* _Excerpts from a dataset_
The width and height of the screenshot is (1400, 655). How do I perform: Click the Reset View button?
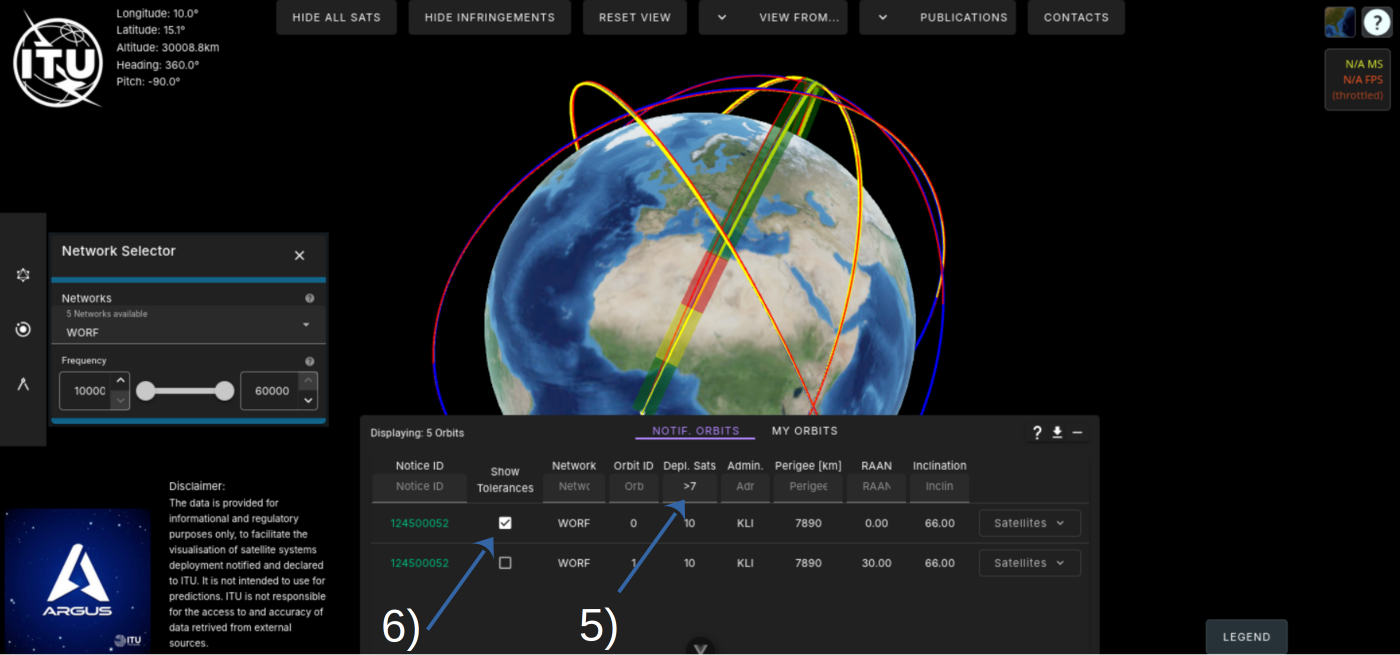click(x=635, y=17)
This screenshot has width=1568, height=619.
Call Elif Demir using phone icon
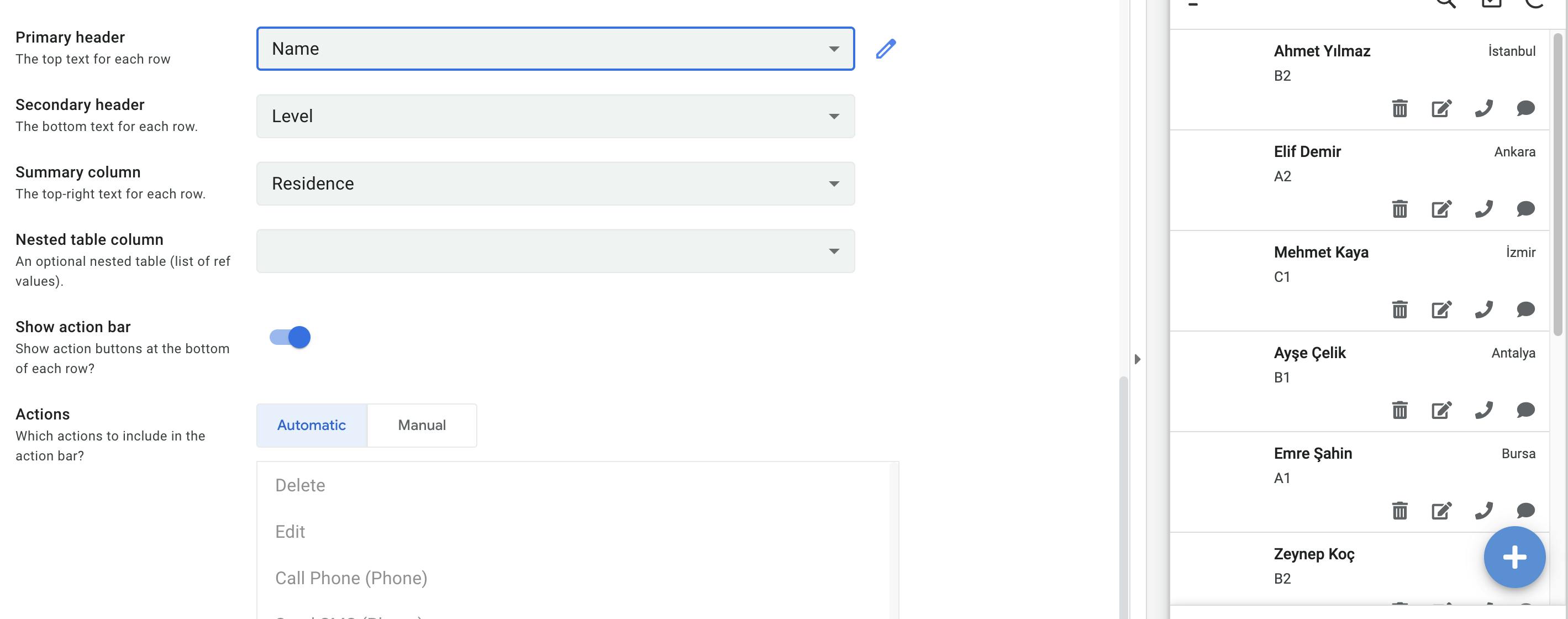1483,209
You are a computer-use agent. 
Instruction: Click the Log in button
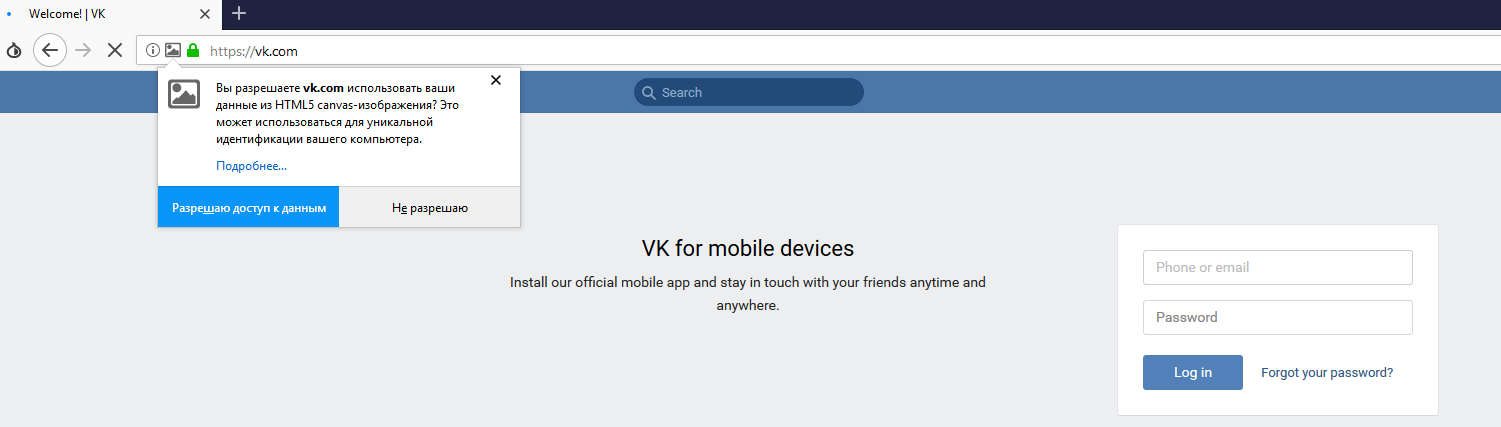click(x=1192, y=372)
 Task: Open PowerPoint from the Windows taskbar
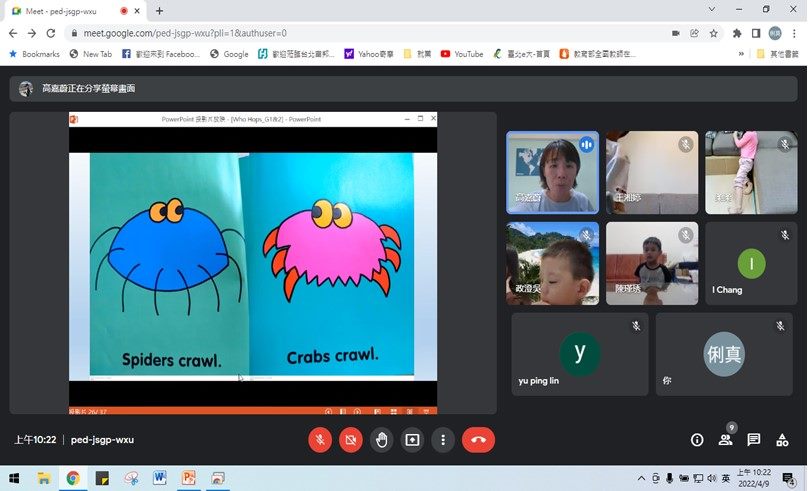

* _Try it_
Before answering, please find the line containing "You are a computer-use agent." above, then copy exactly from it through the last line of the entries, both included, without pictures.

* _Solution for this task_
You are a computer-use agent. 
Instruction: Click the Log in button
click(x=1192, y=372)
 Task: Open PowerPoint from the Windows taskbar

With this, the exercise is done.